### EXERCISE INPUT
'''

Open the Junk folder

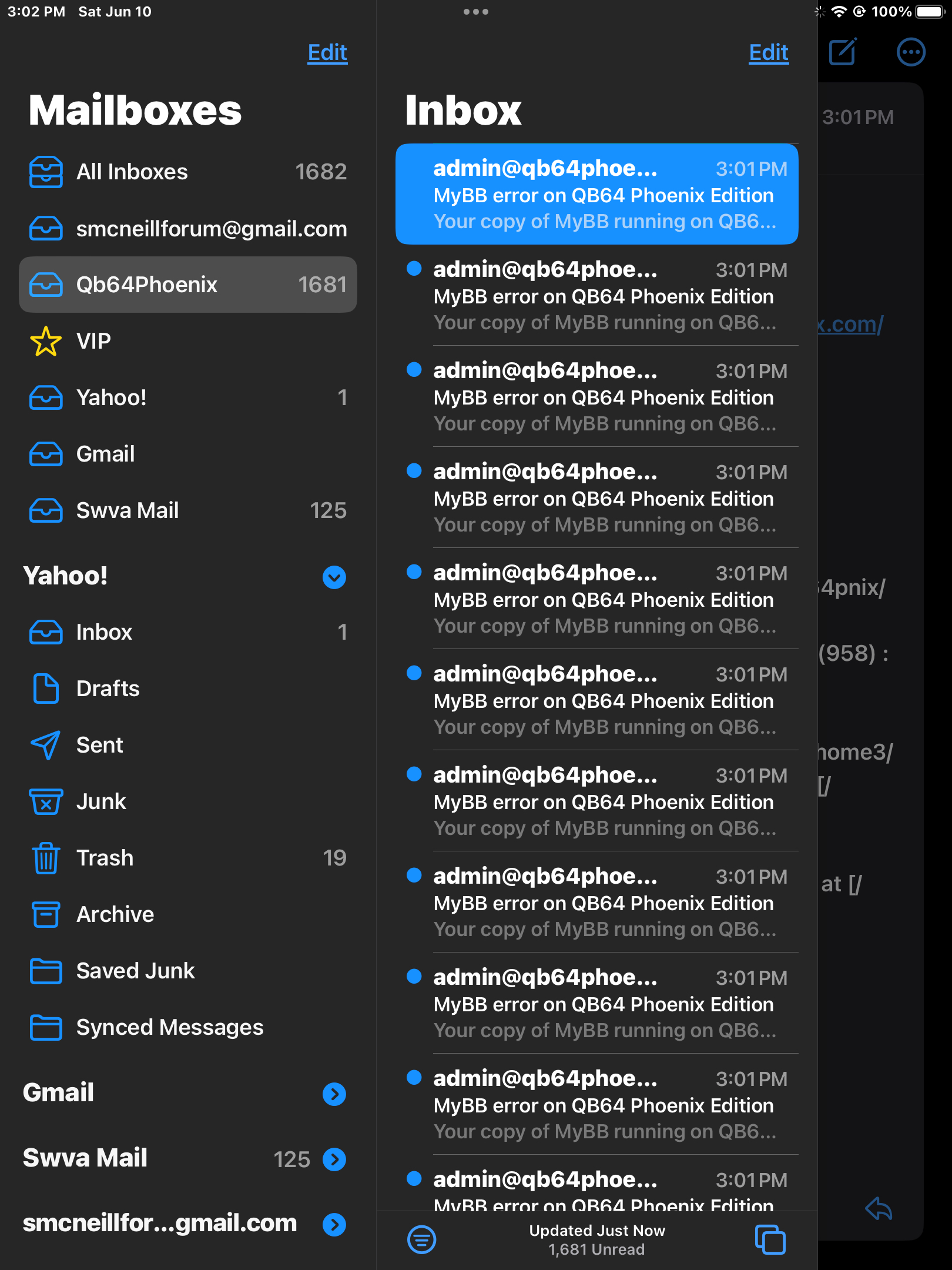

'''
'''

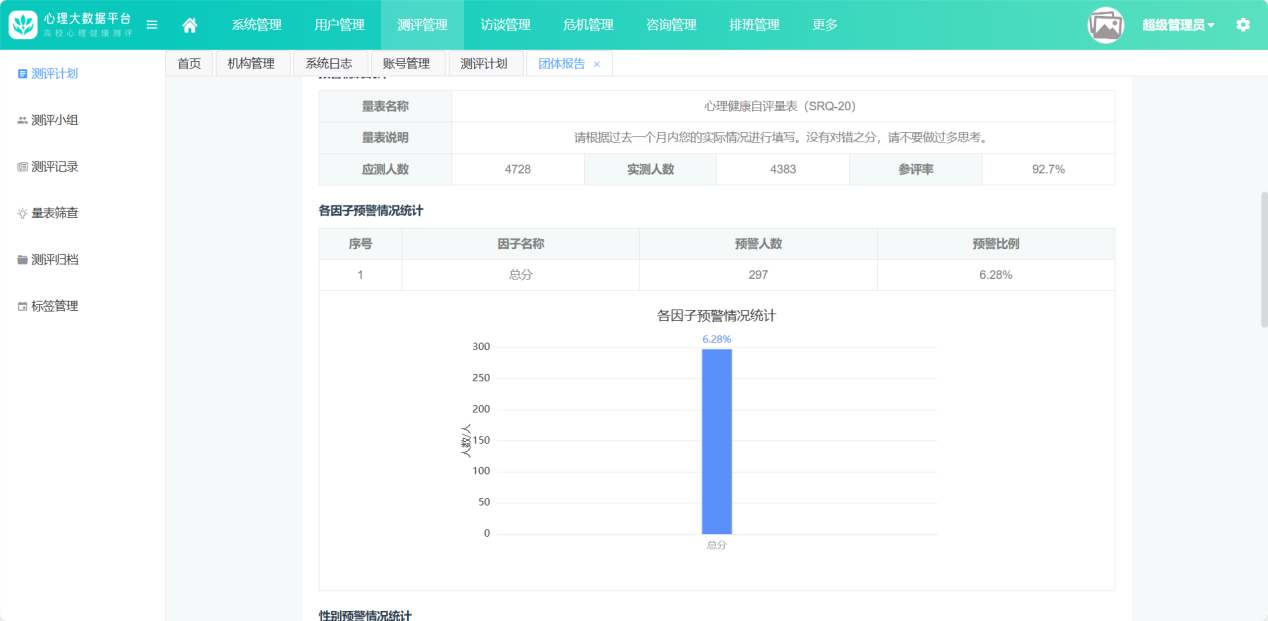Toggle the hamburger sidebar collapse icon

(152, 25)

'''
'''

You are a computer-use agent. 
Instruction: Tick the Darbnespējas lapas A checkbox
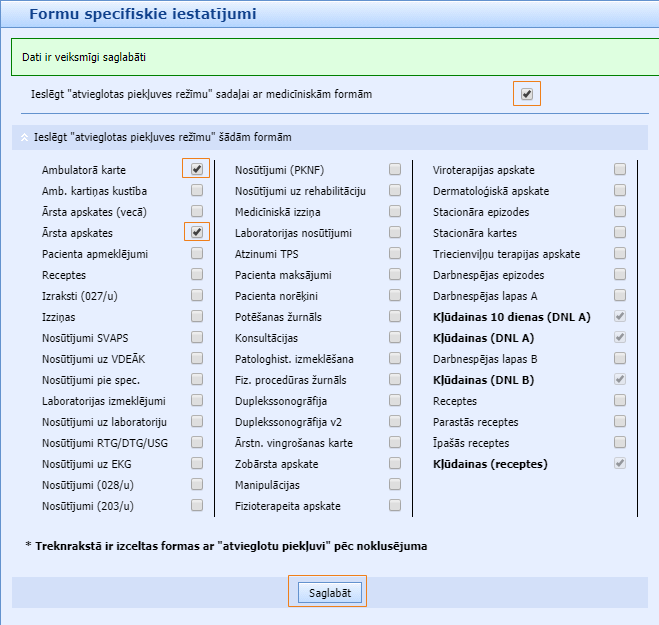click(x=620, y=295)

'''

Rescale the data from the line containing "You are a computer-use agent." through the line containing "click(x=620, y=295)", inclusive, and reproduce only those lines, requests included, with each coordinate in the answers multiplied by 0.45 and rounded to a whole number, halves rounded up. Leave the pictures out of your answer.

### SOLVED EXERCISE
You are a computer-use agent. 
Instruction: Tick the Darbnespējas lapas A checkbox
click(x=279, y=133)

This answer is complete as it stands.